Crude prices have experienced notable volatility in recent weeks as market participants weigh rising geopolitical tensions against mounting supply from major oil-producing nations. Broader macroeconomic factors—such as easing US-China trade tensions and renewed selling in US Treasuries—have also been influencing oil market movements.

Earlier in the week, prices briefly spiked following a CNN report that Israel was preparing to launch strikes against Iran’s nuclear facilities, citing intelligence from US sources. However, the rally proved short-lived, with analysts suggesting the warning may have been a strategic move by the US to exert pressure on Iran ahead of the nuclear negotiations.

The geopolitical boost was quickly overshadowed on Wednesday by data showing a surge in US crude inventories. According to the Energy Information Administration (EIA), US oil stockpiles rose to 443.2 million barrels in the week ending 16 May—the highest level since July 2024. The report also indicated that net US crude imports had increased for a third consecutive week, while domestic demand remained weaker than expected.

OPEC+ may accelerate production hike

News about OPEC+’s potential acceleration in production hike sent the oil price down further on Thursday. The oil production cartel is reportedly considering hiking crude output by 411,000 barrels per day (bpd) in July. The decision is yet to be finalised on 1 June when the group holds the next meeting.

The group, which accounts for around 40% of global oil supply, has jointly reduced production by approximately 2.2 million bpd in 2023. The quicker-than-expected phased rollback began with a 135,000 bpd increase in April, tripling to 411,000 bpd in May and June. The acceleration is seen as a punitive measure against members which failed to comply with agreed production quotas, with Kazakhstan and Iraq identified as recent overproducers.

Crude prices have consistently fallen following OPEC+ announcements of larger-than-expected production increases in both April and May. However, the potential July decision may already be priced in by markets—unless the group surprises traders with an even more aggressive supply boost.

Demand outlook remains weak

The demand outlook remains fragile amid ongoing concerns over slowing global growth, particularly driven by the US tariffs. Crude prices had previously dropped to a four-year low on 9 April and again on 5 May.
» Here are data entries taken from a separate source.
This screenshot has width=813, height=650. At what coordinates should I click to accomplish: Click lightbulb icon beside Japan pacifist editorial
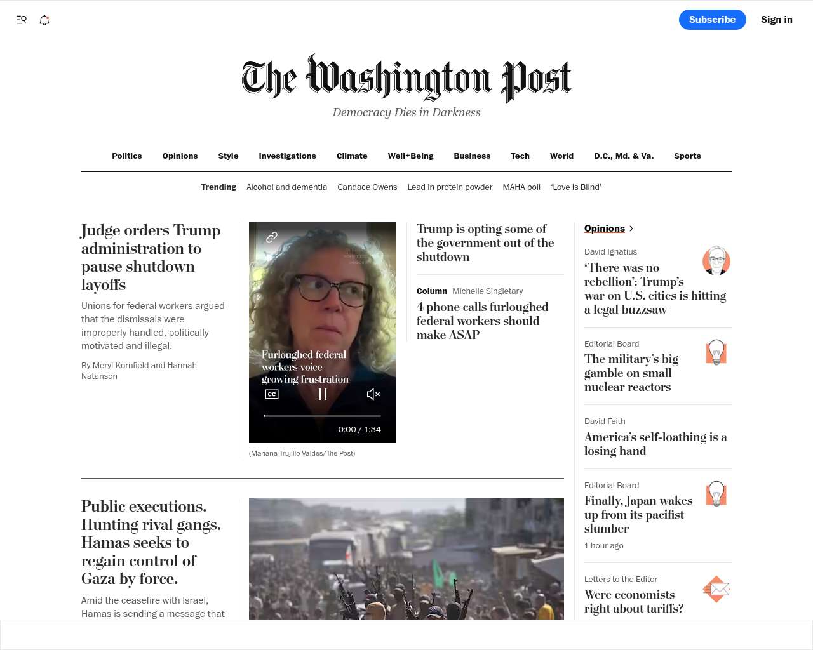pos(716,494)
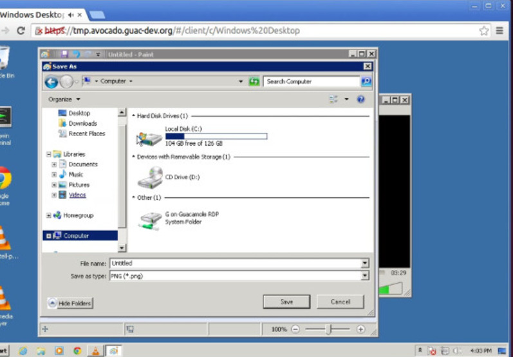Viewport: 513px width, 357px height.
Task: Open the Organize menu
Action: click(x=64, y=99)
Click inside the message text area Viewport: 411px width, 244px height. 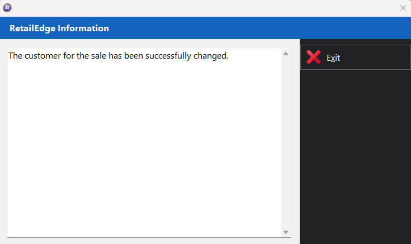click(144, 143)
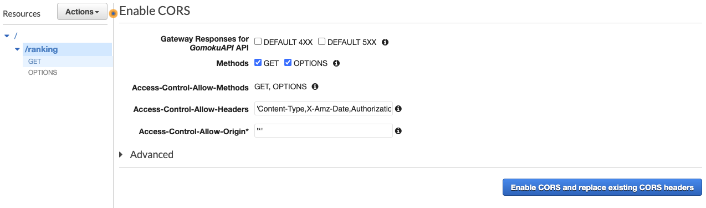Click the orange dot beside Enable CORS title
Viewport: 706px width, 208px height.
tap(113, 13)
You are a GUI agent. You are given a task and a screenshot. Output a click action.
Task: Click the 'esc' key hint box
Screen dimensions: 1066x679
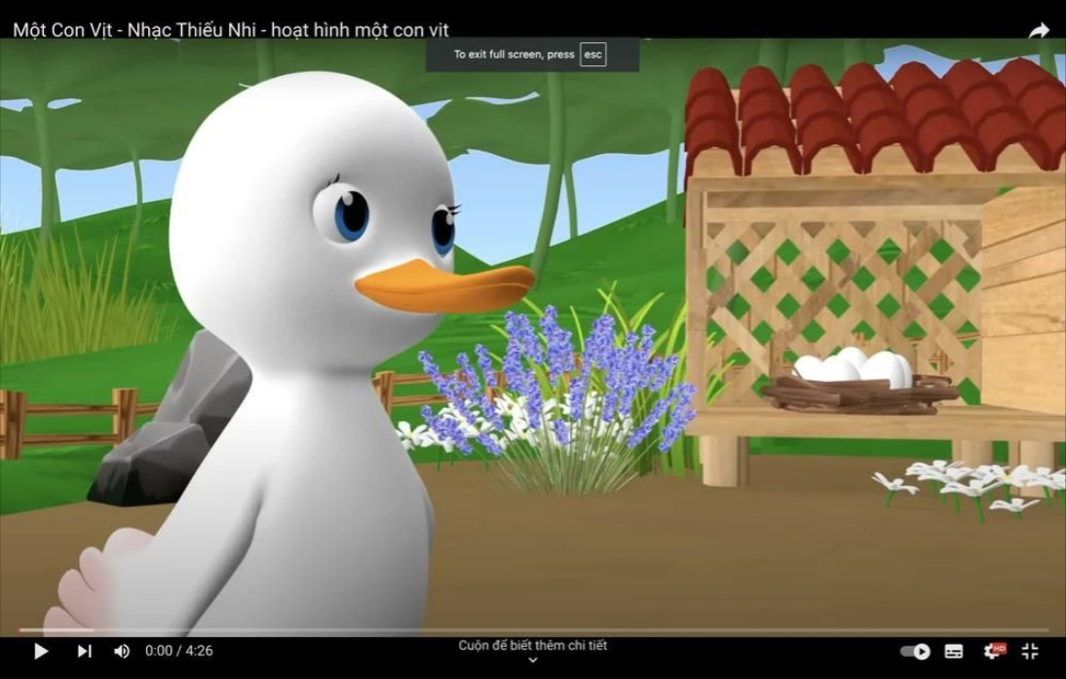[x=592, y=55]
The oil market rebounded following the US and China’s trade talks earlier this month, when the world’s two largest economies reached an agreement to pause high tariffs on each other for 90 days.

While near-term pressure remains supply-driven, there is cautious optimism that a sustained recovery in market sentiment, driven by further progress in US tariff negotiations, could support a rebound in oil demand.

“While the immediate pressure comes from the supply side, I believe that in the longer term, further progress on US tariff negotiations with key partners could revive demand and offer more meaningful support for oil,” Dilin Wu, a research strategist at Pepperstone Australia, said.